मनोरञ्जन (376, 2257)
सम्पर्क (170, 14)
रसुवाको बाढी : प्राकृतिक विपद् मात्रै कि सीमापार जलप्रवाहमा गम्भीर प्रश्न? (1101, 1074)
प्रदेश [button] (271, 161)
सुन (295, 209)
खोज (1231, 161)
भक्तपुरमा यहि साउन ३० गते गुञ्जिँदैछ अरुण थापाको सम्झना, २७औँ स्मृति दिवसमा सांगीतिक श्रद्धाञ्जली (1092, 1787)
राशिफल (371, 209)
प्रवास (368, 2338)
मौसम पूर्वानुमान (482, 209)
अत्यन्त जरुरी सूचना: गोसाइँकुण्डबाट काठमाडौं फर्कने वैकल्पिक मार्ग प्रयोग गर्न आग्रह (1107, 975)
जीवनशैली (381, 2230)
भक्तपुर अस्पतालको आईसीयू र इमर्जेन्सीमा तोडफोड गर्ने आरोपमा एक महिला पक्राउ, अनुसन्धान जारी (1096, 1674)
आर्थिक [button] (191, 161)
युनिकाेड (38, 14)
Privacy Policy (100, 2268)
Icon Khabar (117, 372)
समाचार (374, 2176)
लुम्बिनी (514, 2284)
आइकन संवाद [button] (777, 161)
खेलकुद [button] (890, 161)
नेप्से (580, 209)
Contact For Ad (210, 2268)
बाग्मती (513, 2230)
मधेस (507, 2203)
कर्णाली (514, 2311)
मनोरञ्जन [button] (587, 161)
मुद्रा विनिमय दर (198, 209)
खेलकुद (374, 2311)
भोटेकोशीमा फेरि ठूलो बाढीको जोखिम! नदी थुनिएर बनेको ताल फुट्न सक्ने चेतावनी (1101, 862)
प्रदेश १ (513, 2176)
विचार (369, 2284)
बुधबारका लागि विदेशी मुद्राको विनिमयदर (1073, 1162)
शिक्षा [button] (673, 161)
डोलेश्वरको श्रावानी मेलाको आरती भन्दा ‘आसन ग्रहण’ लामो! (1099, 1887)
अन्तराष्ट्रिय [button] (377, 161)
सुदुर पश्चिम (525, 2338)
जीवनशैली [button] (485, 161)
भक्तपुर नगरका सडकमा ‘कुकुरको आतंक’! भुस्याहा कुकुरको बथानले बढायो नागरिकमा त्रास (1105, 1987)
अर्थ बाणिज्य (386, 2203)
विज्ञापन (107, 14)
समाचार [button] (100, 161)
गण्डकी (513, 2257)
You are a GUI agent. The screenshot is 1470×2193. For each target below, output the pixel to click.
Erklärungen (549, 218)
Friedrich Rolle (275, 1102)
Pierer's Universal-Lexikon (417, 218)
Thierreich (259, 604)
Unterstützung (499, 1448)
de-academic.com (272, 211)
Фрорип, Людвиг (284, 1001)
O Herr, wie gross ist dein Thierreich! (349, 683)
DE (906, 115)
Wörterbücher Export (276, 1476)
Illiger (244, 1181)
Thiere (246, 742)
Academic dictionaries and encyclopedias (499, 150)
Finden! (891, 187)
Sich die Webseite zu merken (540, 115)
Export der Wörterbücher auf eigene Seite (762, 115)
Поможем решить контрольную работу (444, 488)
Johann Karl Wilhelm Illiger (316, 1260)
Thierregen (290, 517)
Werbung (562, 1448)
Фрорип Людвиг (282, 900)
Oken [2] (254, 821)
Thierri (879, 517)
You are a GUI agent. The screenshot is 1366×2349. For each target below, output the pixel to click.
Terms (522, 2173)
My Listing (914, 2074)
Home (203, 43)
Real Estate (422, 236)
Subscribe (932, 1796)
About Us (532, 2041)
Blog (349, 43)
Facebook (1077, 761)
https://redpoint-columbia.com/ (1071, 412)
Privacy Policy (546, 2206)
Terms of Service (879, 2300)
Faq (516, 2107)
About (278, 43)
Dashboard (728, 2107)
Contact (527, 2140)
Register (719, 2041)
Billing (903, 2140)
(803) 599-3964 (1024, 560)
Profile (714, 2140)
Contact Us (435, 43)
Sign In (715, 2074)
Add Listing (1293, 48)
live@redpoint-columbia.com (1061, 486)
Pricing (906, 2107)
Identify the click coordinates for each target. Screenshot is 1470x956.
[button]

▸ Assignment:
The full listing must be retyped exactly as it stands.

▸ Answer box:
मनोरञ्जन (376, 2257)
सम्पर्क (170, 14)
रसुवाको बाढी : प्राकृतिक विपद् मात्रै कि सीमापार जलप्रवाहमा गम्भीर प्रश्न? (1101, 1074)
प्रदेश [button] (271, 161)
सुन (295, 209)
खोज (1231, 161)
भक्तपुरमा यहि साउन ३० गते गुञ्जिँदैछ अरुण थापाको सम्झना, २७औँ स्मृति दिवसमा सांगीतिक श्रद्धाञ्जली (1092, 1787)
राशिफल (371, 209)
प्रवास (368, 2338)
मौसम पूर्वानुमान (482, 209)
अत्यन्त जरुरी सूचना: गोसाइँकुण्डबाट काठमाडौं फर्कने वैकल्पिक मार्ग प्रयोग गर्न आग्रह (1107, 975)
जीवनशैली (381, 2230)
भक्तपुर अस्पतालको आईसीयू र इमर्जेन्सीमा तोडफोड गर्ने आरोपमा एक महिला पक्राउ, अनुसन्धान जारी (1096, 1674)
आर्थिक [button] (191, 161)
युनिकाेड (38, 14)
Privacy Policy (100, 2268)
Icon Khabar (117, 372)
समाचार (374, 2176)
लुम्बिनी (514, 2284)
आइकन संवाद [button] (777, 161)
खेलकुद [button] (890, 161)
नेप्से (580, 209)
Contact For Ad (210, 2268)
बाग्मती (513, 2230)
मधेस (507, 2203)
कर्णाली (514, 2311)
मनोरञ्जन [button] (587, 161)
मुद्रा विनिमय दर (198, 209)
खेलकुद (374, 2311)
भोटेकोशीमा फेरि ठूलो बाढीको जोखिम! नदी थुनिएर बनेको ताल फुट्न सक्ने चेतावनी (1101, 862)
प्रदेश १ (513, 2176)
विचार (369, 2284)
बुधबारका लागि विदेशी मुद्राको विनिमयदर (1073, 1162)
शिक्षा [button] (673, 161)
डोलेश्वरको श्रावानी मेलाको आरती भन्दा ‘आसन ग्रहण’ लामो! (1099, 1887)
अन्तराष्ट्रिय [button] (377, 161)
सुदुर पश्चिम (525, 2338)
जीवनशैली [button] (485, 161)
भक्तपुर नगरका सडकमा ‘कुकुरको आतंक’! भुस्याहा कुकुरको बथानले बढायो नागरिकमा त्रास (1105, 1987)
अर्थ बाणिज्य (386, 2203)
विज्ञापन (107, 14)
समाचार [button] (100, 161)
गण्डकी (513, 2257)
You are a GUI agent. The screenshot is 1470×2193. For each target below, output the pixel to click.
Erklärungen (549, 218)
Friedrich Rolle (275, 1102)
Pierer's Universal-Lexikon (417, 218)
Thierreich (259, 604)
Unterstützung (499, 1448)
de-academic.com (272, 211)
Фрорип, Людвиг (284, 1001)
O Herr, wie gross ist dein Thierreich! (349, 683)
DE (906, 115)
Wörterbücher Export (276, 1476)
Illiger (244, 1181)
Thiere (246, 742)
Academic dictionaries and encyclopedias (499, 150)
Finden! (891, 187)
Sich die Webseite zu merken (540, 115)
Export der Wörterbücher auf eigene Seite (762, 115)
Поможем решить контрольную работу (444, 488)
Johann Karl Wilhelm Illiger (316, 1260)
Thierregen (290, 517)
Werbung (562, 1448)
Фрорип Людвиг (282, 900)
Oken [2] (254, 821)
Thierri (879, 517)
You are a GUI agent. The screenshot is 1366×2349. For each target below, output the pixel to click.
Terms (522, 2173)
My Listing (914, 2074)
Home (203, 43)
Real Estate (422, 236)
Subscribe (932, 1796)
About Us (532, 2041)
Blog (349, 43)
Facebook (1077, 761)
https://redpoint-columbia.com/ (1071, 412)
Privacy Policy (546, 2206)
Terms of Service (879, 2300)
Faq (516, 2107)
About (278, 43)
Dashboard (728, 2107)
Contact (527, 2140)
Register (719, 2041)
Billing (903, 2140)
(803) 599-3964 (1024, 560)
Profile (714, 2140)
Contact Us (435, 43)
Sign In (715, 2074)
Add Listing (1293, 48)
live@redpoint-columbia.com (1061, 486)
Pricing (906, 2107)
Identify the click coordinates for each target. Screenshot is 1470x956.
[button]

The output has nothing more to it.